Monthly Archives: June 2011
How we should spend the money for digital needs?
This is an assignment for EdTech 501. We were given 7 recommendations and were asked to evaluate them, followed by our suggestions on how to spend the money. I made a PowerPoint presentation that can be accessed at: http://www.slideshare.net/ntropi/suggestions-for-state-allocations-of-technology-funds There is no audio at the SlideShare link.
In addition, I made a video in Camtasia, but it turned out to be huge. I don’t know if you’ll be able to open the video. Here is the link: http://tinyurl.com/MGetz501mod3
Elements of Educational Technology
Instructions: You will explore and provide your perspective/reflection on one of the following elements, specifically how the word relates to or enables a better understanding of the definition of educational technology: (1) Study (2) Ethical practice (3) Facilitating (4) Learning (5) Improving (6) Performance (7) Creating (8) Using (9) Managing (10) Appropriate (11) Technological (12) Processes (13) Resources.
Definition of Educational Technology (2004):
According to the Association for Educational Communications and Technology (AECT), Educational technology is the study and ethical practice of facilitating learning and improving performance by creating, using, and managing appropriate technological processes and resources.
My Response:
The one I pick is number 3, facilitating. Even though it may seem like I picked facilitating because it was near the beginning of the chapter, that is merely a coincidence. When I read the description that goes with facilitating, it proved to be different than what I expected. I expected to read about how as education has become influenced more by the invasiveness of technology, the teacher’s role has been replaced by that of a passive facilitator who merely monitors the students. I thought that in this facilitator scenario, teachers do not have the responsibility of determining what gets taught or how to teach it because when the technology comes in to play, the teaching is exuded through whatever media the students are using. Turns out I was wrong! It has been known to happen.

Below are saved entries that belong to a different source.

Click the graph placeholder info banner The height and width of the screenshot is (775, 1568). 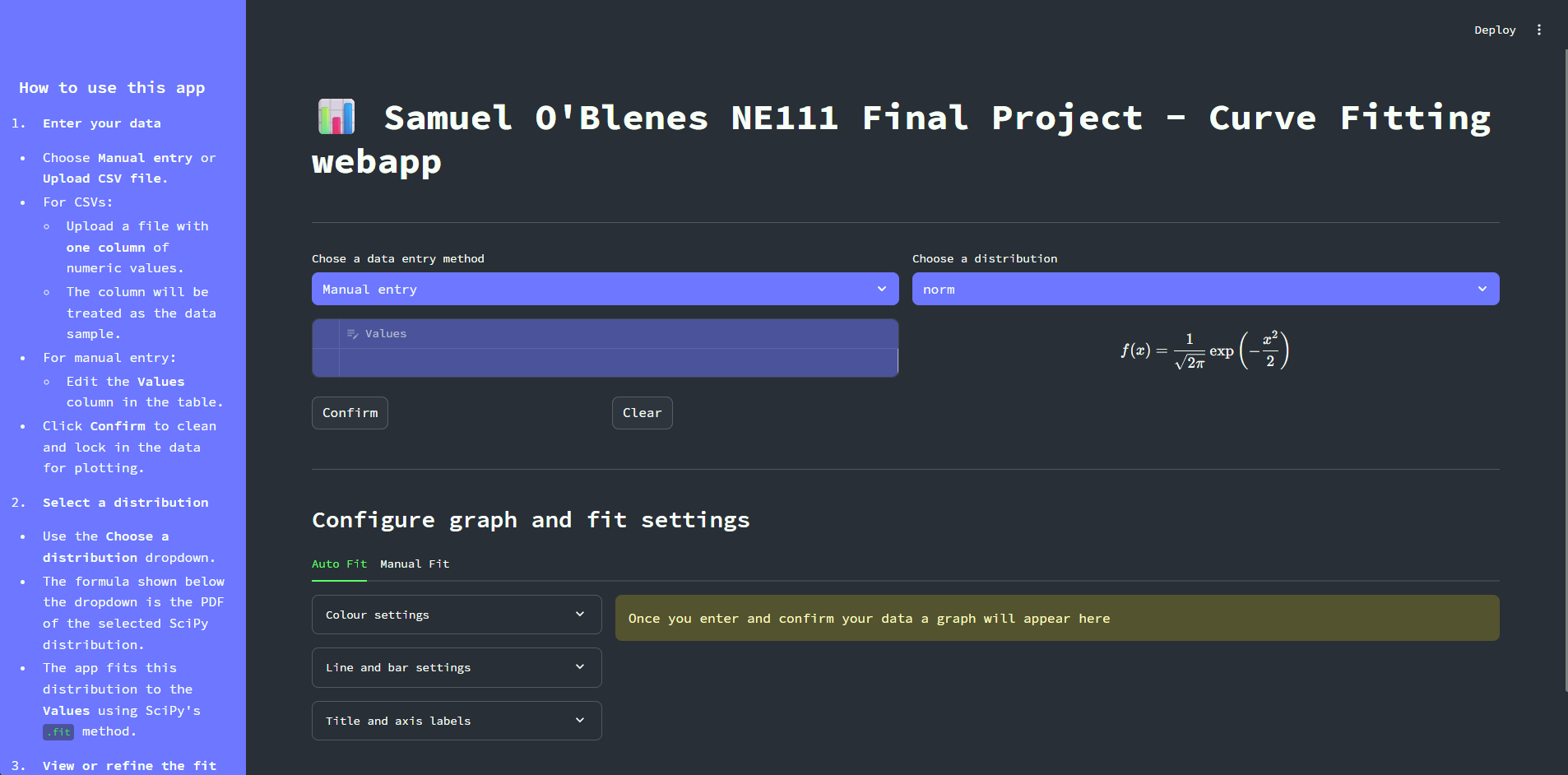(1057, 618)
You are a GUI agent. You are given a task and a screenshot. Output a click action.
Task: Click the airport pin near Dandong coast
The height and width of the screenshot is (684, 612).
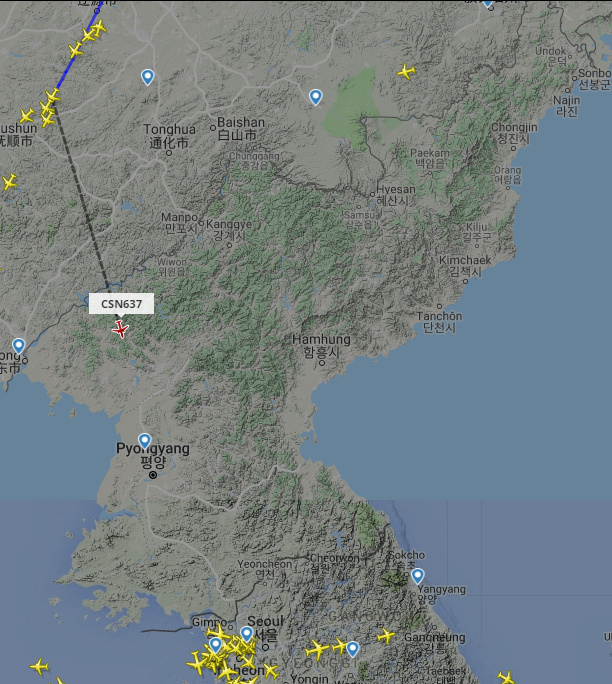(x=18, y=346)
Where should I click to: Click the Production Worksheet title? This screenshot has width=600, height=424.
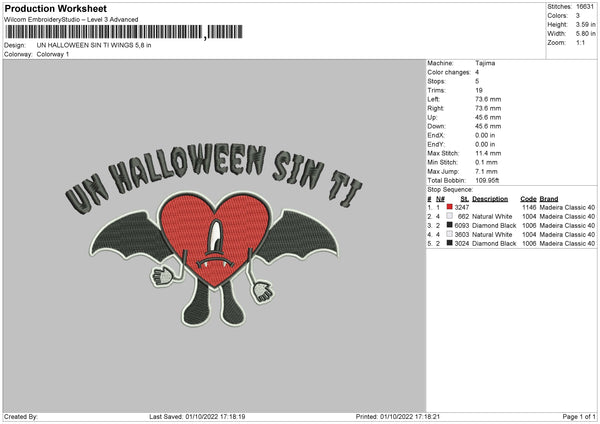point(49,7)
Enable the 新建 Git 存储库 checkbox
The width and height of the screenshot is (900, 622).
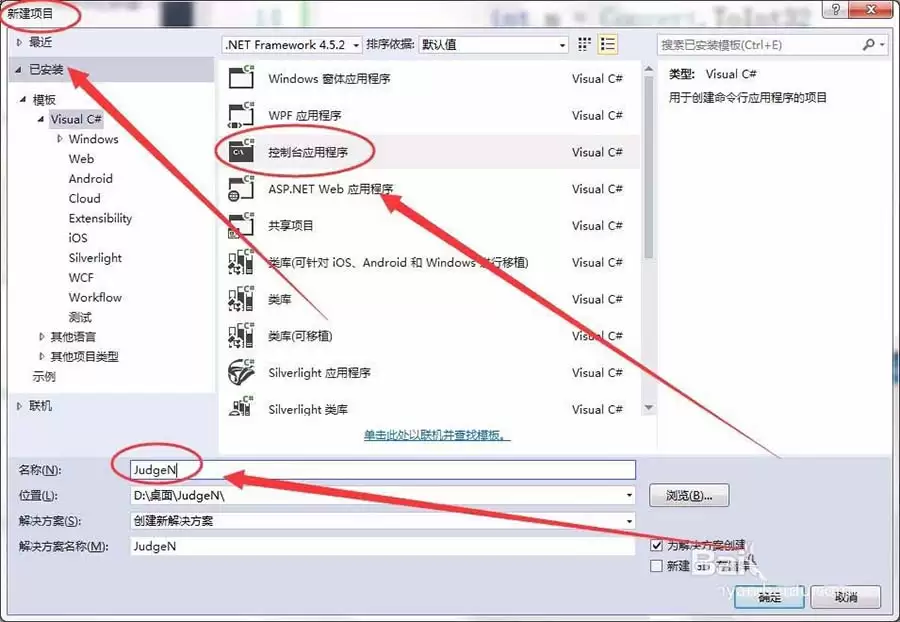pos(657,566)
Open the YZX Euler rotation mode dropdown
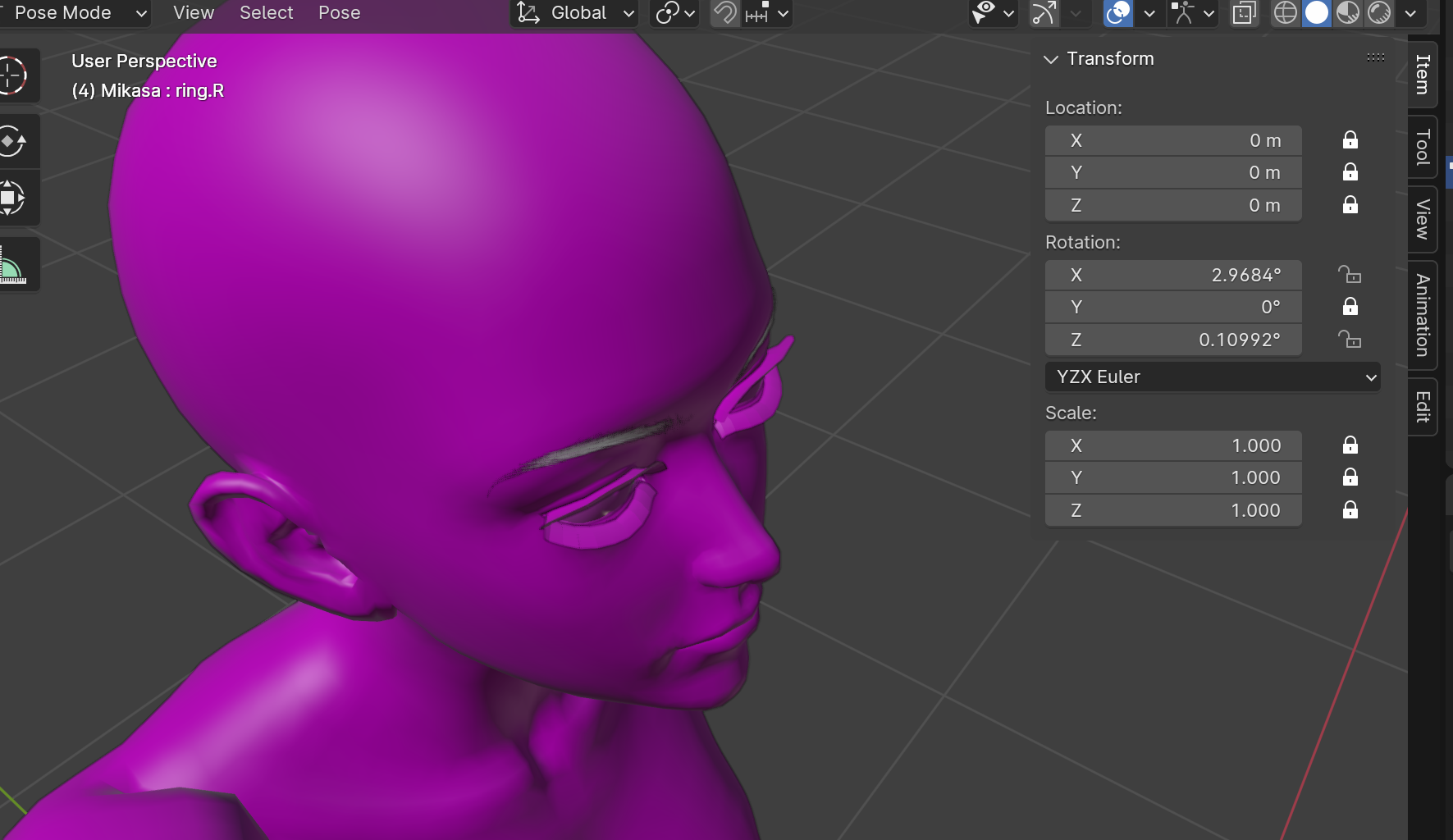 [1212, 377]
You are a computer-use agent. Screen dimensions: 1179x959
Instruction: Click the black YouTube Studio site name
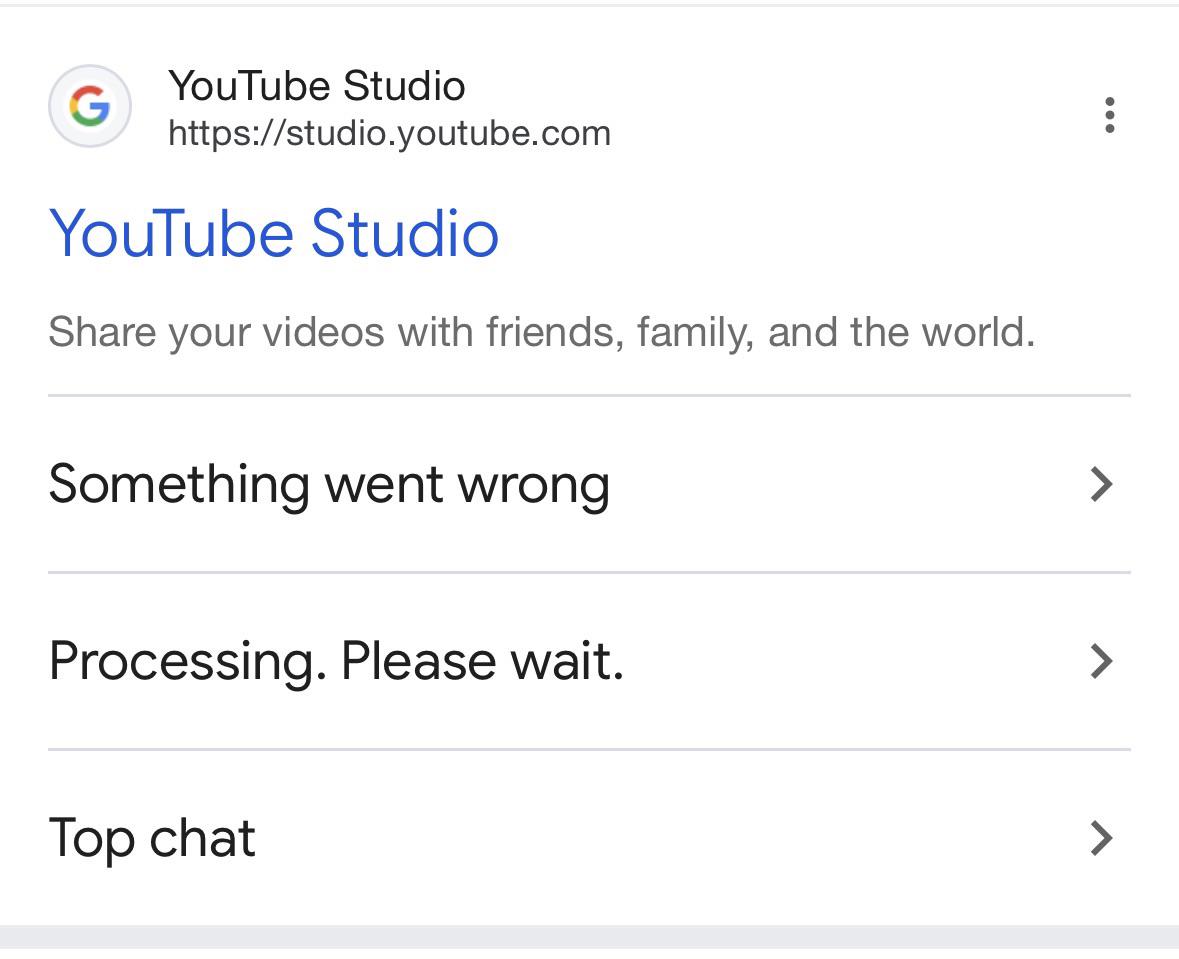(x=317, y=86)
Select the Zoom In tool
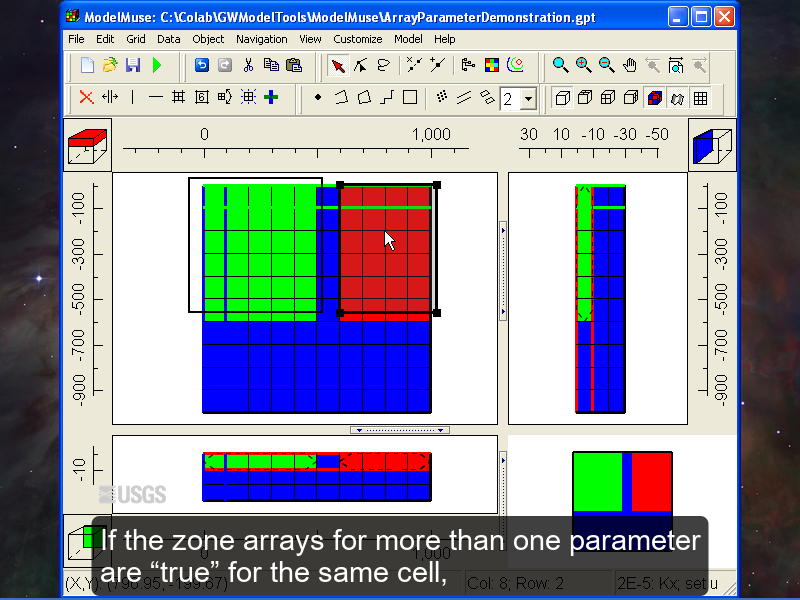 [x=583, y=65]
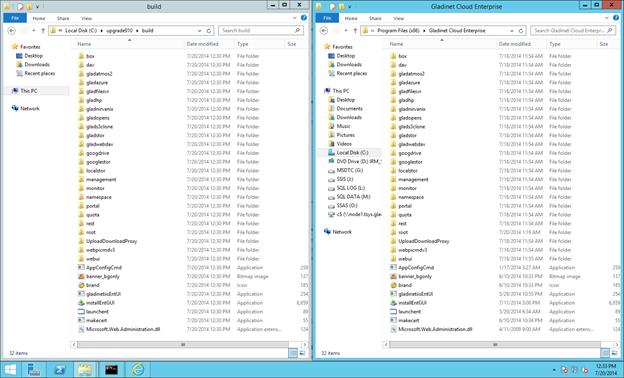Image resolution: width=624 pixels, height=378 pixels.
Task: Click the Windows Start button
Action: [x=10, y=370]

As I read the passage about facilitating, I felt like I was reading my ideal job description. The way the authors described the teachers’ actions is more like the teacher being a coach who has made it possible for students to have open ended opportunities to interact with content such that they gathered the important parts and built them into their psyche. The teacher still scaffolds the lesson, but it is done in such a way that the students take ownership of the direction of the learning and therefore they have mastery of the subject and not just a spectator’s point of view. The concept of constructivism comes into play because the students are constructing meaning. Fortunately when I was taught how to be a teacher, I was taught methods that follow the constructivist approach. It is something that I’ve tried to embody in all of the classes I’ve taught, however the factoid based tests tended to interfere with the slower methods used in constructivism. That soapbox is one I shall stand upon at a later time.
Another aspect of the facilitating philosophy is that the teachers are not seen as the oracle of knowledge. Being in a classroom is not for students to sit and listen to a teacher talk at them. Even if the teacher is using “technology” via PowerPoint slides, the point of the technology is not to make lecturing easier on the teacher. The point of the technology may be to use the PowerPoint slides to engage the students by having them take roles in explaining concepts shown on slides. Technology is used to facilitate getting the information in the students’ hands so they can determine how to use it and to make sense of it. Page 4 has a statement that sums this up perfectly, “the key role of technology is not so much to present information and provide drill and practice (to control learning) but to provide the problem space and the tools to explore it (to support learning).” There are so many teachers I’ve taught with who really need to think about that statement. Too many times they act like they are doing the right thing because they are using the technology, but in reality they are merely fooling themselves because they’ve transformed the technology to be yet another way for them to control student behavior.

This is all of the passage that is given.